Activation of mTORC2 Boosts Autophagy and Improves Cardiac Function in Old Flies

The activities of mTOR are well researched, given that mTOR inhibition slows aging in a number of species. This is one of the more prominent areas of research and development to emerge from the study of beneficial stress responses such as that produced by the practice of calorie restriction. The mTOR protein participates in cellular metabolism through a pair of protein complexes, and much of the work to date has focused on the protein complex mTORC1 rather than mTORC2.

The present consensus (though not unchallenged) is that general inhibition of mTOR, such as via the use of rapamycin, is problematic because harmful effects arise from inhibition of mTORC2, offsetting the benefits due to inhibition of mTORC1. Certainly, it is the case that inhibiting mTORC2 alone shortens lifespan in laboratory animals, while inhibiting mTORC1 alone slows aging and extends life. Thus the development of drugs based on this research has focused on specific inhibition of mTORC1; several companies have a pipeline of small molecule therapies in later stage trials.

Researchers here show that increased mTORC2 activity boosts autophagy and improves cardiac function in middle-aged flies, suggesting that the current industry of mTORC1 inhibition will soon enough be joined by an industry of mTORC2 upregulation. I remain unconvinced that the effect sizes in humans resulting from upregulated autophagy will be large enough to merit the strong focus placed on this line of research and development, at a time in which most work on more promising rejuvenation therapies continues to languish in comparison, but we shall see how it all turns out soon enough.

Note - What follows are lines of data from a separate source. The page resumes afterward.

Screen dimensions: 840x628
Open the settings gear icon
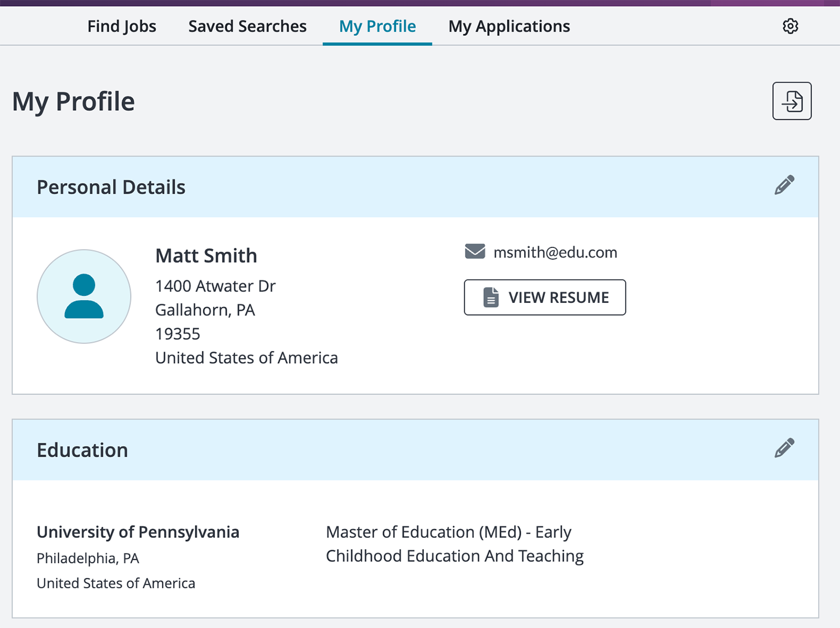(790, 26)
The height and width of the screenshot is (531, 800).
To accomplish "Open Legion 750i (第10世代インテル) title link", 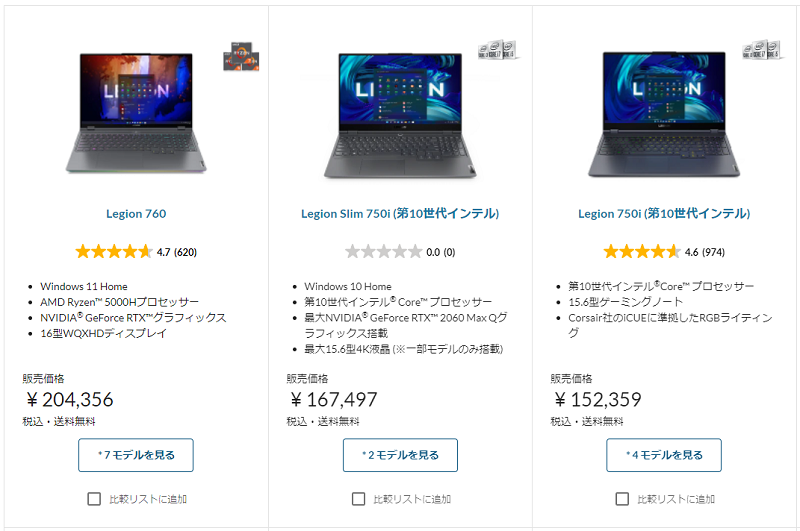I will coord(664,214).
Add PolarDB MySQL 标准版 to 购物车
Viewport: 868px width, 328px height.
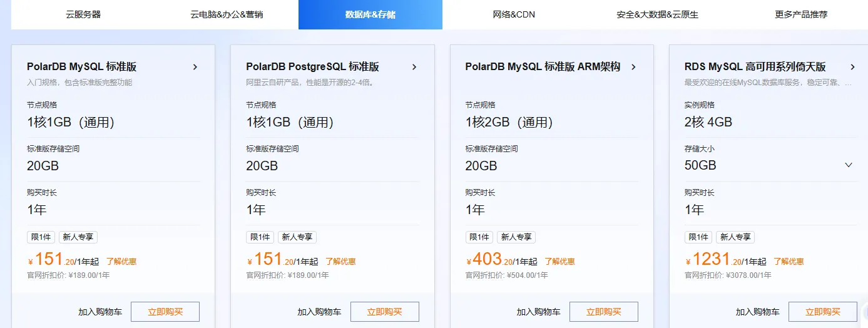[x=100, y=312]
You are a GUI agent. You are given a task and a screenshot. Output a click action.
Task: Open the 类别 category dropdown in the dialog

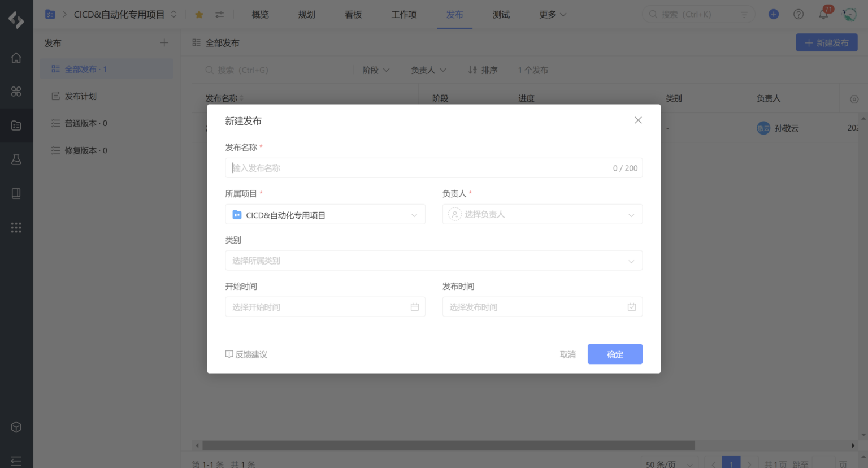[433, 260]
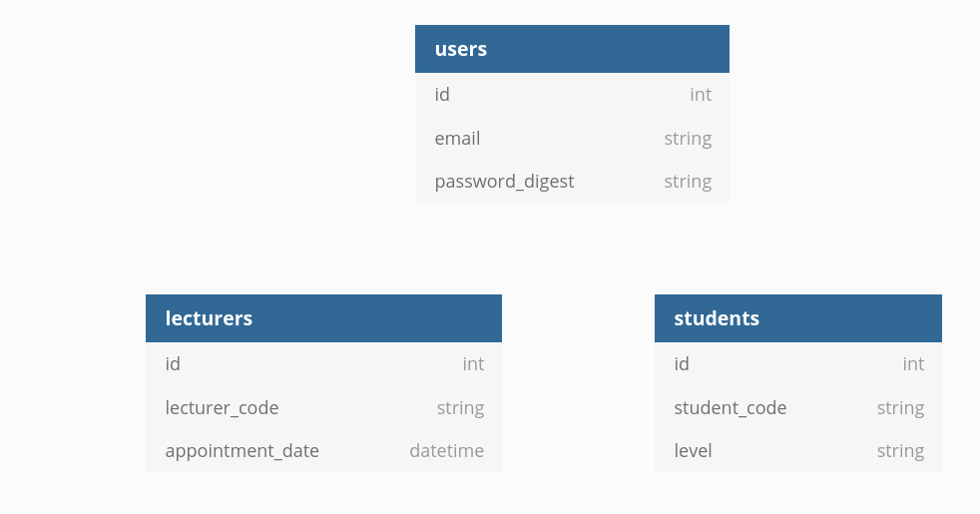The height and width of the screenshot is (514, 980).
Task: Select the lecturers table header
Action: (323, 318)
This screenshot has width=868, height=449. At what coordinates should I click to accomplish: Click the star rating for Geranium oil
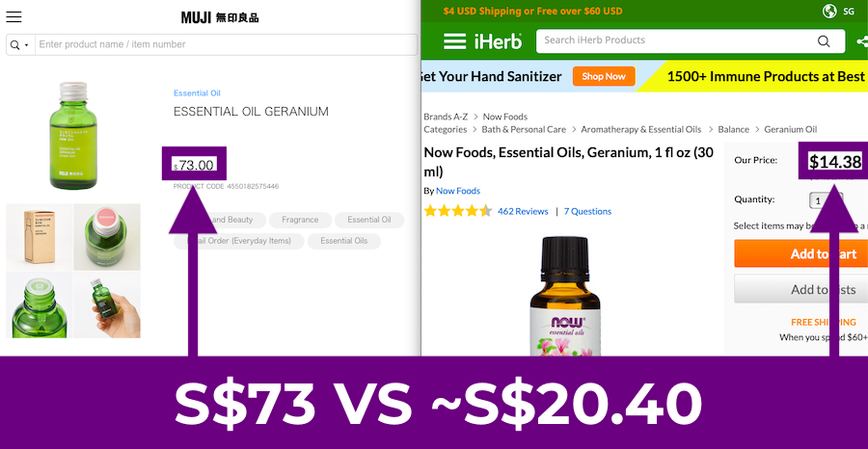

Study of cardiac muscles in flies might help you keep your heart young

The researchers' approach starts with autophagy, a cellular "cleanup process" that removes and recycles damaged proteins and organelles. The autophagy process slows with age, which can lead to the weakening of cardiac muscles. The research team looked at a key genetic pathway conserved in virtually all organisms on Earth related to autophagy that balances organism growth with nutrient intake. This pathway, called mechanistic target of rapamycin (or mTOR), has long been linked to tissue aging. One of two complexes that underlie the mTOR pathway, referred to as mTORC2, decreases with age as autophagy declines. But the researchers found that transgenically boosting mTORC2 strengthens heart muscles of older fruit flies. "Boosting the complex almost fully restored heart function."

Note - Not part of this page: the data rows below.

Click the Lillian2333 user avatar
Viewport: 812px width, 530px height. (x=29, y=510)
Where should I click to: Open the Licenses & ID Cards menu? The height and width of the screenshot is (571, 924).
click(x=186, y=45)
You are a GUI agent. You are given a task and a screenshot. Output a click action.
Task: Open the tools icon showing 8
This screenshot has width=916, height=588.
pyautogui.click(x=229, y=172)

The discovery that enhancing mTORC2 slows the decline of the critical autophagy process could have big implications for how doctors treat patients with heart disease, one of the leading causes of the death. While flies and humans might seem to be worlds apart evolutionarily, the two species' hearts age in a similar fashion. By middle age, cardiac muscles in both species tend to contract with less strength and regularity.

TGFB-INHB/activin signaling regulates age-dependent autophagy and cardiac health through inhibition of MTORC2

Age-related impairment of macroautophagy/autophagy and loss of cardiac tissue homeostasis contribute significantly to cardiovascular diseases later in life. MTOR (mechanistic target of rapamycin kinase) signaling is the most well-known regulator of autophagy, cellular homeostasis, and longevity. The MTOR signaling consists of two structurally and functionally distinct multiprotein complexes, MTORC1 and MTORC2. While MTORC1 is well characterized but the role of MTORC2 in aging and autophagy remains poorly understood.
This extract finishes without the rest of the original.